◆ Task details ◆
Your answer must be the records below, reproduced exactly.
==== Records provided
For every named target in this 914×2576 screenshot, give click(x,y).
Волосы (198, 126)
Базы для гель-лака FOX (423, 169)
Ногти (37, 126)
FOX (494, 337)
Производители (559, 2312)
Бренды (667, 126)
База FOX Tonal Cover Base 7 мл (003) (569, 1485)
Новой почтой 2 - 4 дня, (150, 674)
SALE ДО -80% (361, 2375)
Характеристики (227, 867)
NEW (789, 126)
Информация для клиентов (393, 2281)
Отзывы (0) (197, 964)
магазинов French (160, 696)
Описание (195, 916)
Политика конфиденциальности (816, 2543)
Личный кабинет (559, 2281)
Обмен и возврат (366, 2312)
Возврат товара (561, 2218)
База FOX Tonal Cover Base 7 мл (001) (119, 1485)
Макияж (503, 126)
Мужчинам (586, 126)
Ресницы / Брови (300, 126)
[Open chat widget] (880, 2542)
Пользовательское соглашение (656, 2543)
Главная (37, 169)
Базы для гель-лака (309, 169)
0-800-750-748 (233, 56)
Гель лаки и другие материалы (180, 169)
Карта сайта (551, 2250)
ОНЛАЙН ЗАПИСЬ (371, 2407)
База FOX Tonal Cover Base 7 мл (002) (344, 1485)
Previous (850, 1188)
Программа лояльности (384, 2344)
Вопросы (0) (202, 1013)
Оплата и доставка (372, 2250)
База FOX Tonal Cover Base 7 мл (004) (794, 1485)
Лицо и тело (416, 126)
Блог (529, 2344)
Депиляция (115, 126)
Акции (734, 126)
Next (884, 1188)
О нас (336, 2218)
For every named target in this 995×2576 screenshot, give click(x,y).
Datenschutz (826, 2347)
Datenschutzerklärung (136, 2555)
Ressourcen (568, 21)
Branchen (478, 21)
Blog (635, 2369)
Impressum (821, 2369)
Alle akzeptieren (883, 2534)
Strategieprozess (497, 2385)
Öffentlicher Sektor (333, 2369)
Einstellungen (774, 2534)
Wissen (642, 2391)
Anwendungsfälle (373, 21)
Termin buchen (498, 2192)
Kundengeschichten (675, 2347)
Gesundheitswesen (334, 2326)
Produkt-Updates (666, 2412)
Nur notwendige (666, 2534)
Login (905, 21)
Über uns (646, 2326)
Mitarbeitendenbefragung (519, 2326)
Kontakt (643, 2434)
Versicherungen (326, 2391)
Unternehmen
========
◆ Answer to this problem ◆
For every named target in this 914×2576 screenshot, give click(x,y).
Волосы (198, 126)
Базы для гель-лака FOX (423, 169)
Ногти (37, 126)
FOX (494, 337)
Производители (559, 2312)
Бренды (667, 126)
База FOX Tonal Cover Base 7 мл (003) (569, 1485)
Новой почтой 2 - 4 дня, (150, 674)
SALE ДО -80% (361, 2375)
Характеристики (227, 867)
NEW (789, 126)
Информация для клиентов (393, 2281)
Отзывы (0) (197, 964)
магазинов French (160, 696)
Описание (195, 916)
Политика конфиденциальности (816, 2543)
Личный кабинет (559, 2281)
Обмен и возврат (366, 2312)
Возврат товара (561, 2218)
База FOX Tonal Cover Base 7 мл (001) (119, 1485)
Макияж (503, 126)
Мужчинам (586, 126)
Ресницы / Брови (300, 126)
[Open chat widget] (880, 2542)
Пользовательское соглашение (656, 2543)
Главная (37, 169)
Базы для гель-лака (309, 169)
0-800-750-748 (233, 56)
Гель лаки и другие материалы (180, 169)
Карта сайта (551, 2250)
ОНЛАЙН ЗАПИСЬ (371, 2407)
База FOX Tonal Cover Base 7 мл (002) (344, 1485)
Previous (850, 1188)
Программа лояльности (384, 2344)
Вопросы (0) (202, 1013)
Оплата и доставка (372, 2250)
База FOX Tonal Cover Base 7 мл (004) (794, 1485)
Лицо и тело (416, 126)
Блог (529, 2344)
Депиляция (115, 126)
Акции (734, 126)
Next (884, 1188)
О нас (336, 2218)
For every named target in this 995×2576 screenshot, give click(x,y).
Datenschutz (826, 2347)
Datenschutzerklärung (136, 2555)
Ressourcen (568, 21)
Branchen (478, 21)
Blog (635, 2369)
Impressum (821, 2369)
Alle akzeptieren (883, 2534)
Strategieprozess (497, 2385)
Öffentlicher Sektor (333, 2369)
Einstellungen (774, 2534)
Wissen (642, 2391)
Anwendungsfälle (373, 21)
Termin buchen (498, 2192)
Kundengeschichten (675, 2347)
Gesundheitswesen (334, 2326)
Produkt-Updates (666, 2412)
Nur notwendige (666, 2534)
Login (905, 21)
Über uns (646, 2326)
Mitarbeitendenbefragung (519, 2326)
Kontakt (643, 2434)
Versicherungen (326, 2391)
Unternehmen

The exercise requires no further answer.